───── INFORMAÇÕES EXIBIDAS

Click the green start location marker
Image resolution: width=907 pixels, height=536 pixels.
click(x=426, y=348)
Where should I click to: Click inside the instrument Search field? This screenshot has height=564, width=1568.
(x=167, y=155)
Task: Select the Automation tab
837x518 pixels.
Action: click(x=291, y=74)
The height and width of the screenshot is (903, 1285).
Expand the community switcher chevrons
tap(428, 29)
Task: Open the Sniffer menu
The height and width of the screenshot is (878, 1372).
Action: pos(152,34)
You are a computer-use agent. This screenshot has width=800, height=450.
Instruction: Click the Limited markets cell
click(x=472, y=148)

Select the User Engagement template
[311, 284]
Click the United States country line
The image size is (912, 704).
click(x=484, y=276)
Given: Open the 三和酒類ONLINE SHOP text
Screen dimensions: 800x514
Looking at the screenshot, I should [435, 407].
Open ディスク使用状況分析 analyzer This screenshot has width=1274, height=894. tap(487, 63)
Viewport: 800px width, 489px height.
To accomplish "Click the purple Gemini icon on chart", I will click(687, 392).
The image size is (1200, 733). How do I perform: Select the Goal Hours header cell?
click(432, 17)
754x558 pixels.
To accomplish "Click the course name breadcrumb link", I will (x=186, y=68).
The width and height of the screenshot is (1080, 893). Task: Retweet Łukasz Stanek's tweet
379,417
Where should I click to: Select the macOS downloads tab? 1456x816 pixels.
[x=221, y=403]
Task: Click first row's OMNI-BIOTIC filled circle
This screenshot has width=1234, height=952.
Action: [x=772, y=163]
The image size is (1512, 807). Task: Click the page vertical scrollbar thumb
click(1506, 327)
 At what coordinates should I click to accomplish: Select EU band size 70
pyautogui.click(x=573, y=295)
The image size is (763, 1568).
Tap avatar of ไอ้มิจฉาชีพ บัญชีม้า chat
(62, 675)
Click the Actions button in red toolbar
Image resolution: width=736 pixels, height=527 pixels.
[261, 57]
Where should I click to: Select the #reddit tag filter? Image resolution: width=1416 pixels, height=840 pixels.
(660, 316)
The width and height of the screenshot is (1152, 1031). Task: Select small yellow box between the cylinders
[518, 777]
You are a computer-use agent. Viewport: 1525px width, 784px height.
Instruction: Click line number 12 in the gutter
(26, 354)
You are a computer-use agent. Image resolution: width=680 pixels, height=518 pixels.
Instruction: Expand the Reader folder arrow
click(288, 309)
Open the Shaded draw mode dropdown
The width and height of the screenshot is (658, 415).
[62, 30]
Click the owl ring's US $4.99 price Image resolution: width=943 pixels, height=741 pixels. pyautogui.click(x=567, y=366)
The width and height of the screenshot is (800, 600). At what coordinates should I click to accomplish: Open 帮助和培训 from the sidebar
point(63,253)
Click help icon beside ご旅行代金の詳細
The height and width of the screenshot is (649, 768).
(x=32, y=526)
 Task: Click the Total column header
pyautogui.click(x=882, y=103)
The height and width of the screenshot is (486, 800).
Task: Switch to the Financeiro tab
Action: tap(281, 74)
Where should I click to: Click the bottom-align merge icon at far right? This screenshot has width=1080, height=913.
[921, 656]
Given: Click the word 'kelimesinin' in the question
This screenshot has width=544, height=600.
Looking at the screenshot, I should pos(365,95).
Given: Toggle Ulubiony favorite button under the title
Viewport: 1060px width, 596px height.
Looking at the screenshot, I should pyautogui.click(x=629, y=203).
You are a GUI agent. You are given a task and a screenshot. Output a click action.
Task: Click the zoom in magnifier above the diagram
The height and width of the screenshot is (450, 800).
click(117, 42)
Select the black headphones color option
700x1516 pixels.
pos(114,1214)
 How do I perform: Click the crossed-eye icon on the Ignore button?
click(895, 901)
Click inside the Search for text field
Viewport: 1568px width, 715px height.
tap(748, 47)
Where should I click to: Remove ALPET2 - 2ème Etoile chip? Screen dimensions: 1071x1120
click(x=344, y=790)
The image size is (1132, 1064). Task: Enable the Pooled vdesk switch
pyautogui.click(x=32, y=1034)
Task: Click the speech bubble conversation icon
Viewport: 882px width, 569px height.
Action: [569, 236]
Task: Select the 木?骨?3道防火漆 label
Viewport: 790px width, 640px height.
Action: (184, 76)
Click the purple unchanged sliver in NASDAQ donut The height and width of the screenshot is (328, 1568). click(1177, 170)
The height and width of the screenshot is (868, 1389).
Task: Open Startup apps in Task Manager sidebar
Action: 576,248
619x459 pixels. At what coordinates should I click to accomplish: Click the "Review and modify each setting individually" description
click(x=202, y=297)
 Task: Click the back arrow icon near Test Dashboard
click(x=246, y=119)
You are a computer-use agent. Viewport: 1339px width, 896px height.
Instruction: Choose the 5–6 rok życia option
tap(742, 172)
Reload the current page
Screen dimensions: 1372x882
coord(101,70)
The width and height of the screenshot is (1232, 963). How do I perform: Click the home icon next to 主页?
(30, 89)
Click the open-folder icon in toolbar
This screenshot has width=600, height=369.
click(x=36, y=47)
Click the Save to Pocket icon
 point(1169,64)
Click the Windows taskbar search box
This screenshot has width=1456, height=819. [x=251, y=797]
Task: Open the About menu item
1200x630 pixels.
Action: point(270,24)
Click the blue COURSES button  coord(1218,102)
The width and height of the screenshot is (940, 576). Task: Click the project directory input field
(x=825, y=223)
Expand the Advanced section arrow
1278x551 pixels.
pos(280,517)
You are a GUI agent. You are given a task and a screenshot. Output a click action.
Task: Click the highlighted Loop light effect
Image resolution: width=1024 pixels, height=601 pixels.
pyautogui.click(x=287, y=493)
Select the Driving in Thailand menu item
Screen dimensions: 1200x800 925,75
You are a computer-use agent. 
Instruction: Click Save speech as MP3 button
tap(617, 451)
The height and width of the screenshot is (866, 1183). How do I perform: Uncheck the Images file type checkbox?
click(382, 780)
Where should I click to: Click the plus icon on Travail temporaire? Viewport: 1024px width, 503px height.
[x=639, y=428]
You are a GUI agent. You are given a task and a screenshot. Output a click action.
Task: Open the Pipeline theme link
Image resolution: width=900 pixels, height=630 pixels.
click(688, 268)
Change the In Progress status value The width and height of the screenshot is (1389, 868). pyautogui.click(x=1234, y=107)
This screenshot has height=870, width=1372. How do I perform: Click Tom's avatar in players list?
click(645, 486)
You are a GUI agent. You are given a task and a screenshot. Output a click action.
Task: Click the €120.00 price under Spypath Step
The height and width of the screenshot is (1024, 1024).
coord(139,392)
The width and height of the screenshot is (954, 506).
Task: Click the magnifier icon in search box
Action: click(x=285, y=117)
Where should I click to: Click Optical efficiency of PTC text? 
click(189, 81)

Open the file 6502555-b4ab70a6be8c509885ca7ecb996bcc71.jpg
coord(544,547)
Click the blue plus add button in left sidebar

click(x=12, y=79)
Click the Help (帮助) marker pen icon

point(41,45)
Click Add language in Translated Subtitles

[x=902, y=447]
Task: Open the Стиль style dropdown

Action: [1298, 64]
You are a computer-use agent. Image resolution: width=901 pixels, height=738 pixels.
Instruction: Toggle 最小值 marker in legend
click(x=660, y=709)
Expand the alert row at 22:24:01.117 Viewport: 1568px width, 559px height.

──────────

OBJETIVO
Transcreva sem nenhuma alteração as linhas que vão da linha com "Where should I click to: Click Optical" até a linha com "click(x=660, y=709)", incluindo as duas.

RESPOSTA
Where should I click to: Click Optical efficiency of PTC text? 
click(189, 81)

Open the file 6502555-b4ab70a6be8c509885ca7ecb996bcc71.jpg
coord(544,547)
Click the blue plus add button in left sidebar

click(x=12, y=79)
Click the Help (帮助) marker pen icon

point(41,45)
Click Add language in Translated Subtitles

[x=902, y=447]
Task: Open the Стиль style dropdown

Action: [1298, 64]
You are a computer-use agent. Image resolution: width=901 pixels, height=738 pixels.
Instruction: Toggle 最小值 marker in legend
click(x=660, y=709)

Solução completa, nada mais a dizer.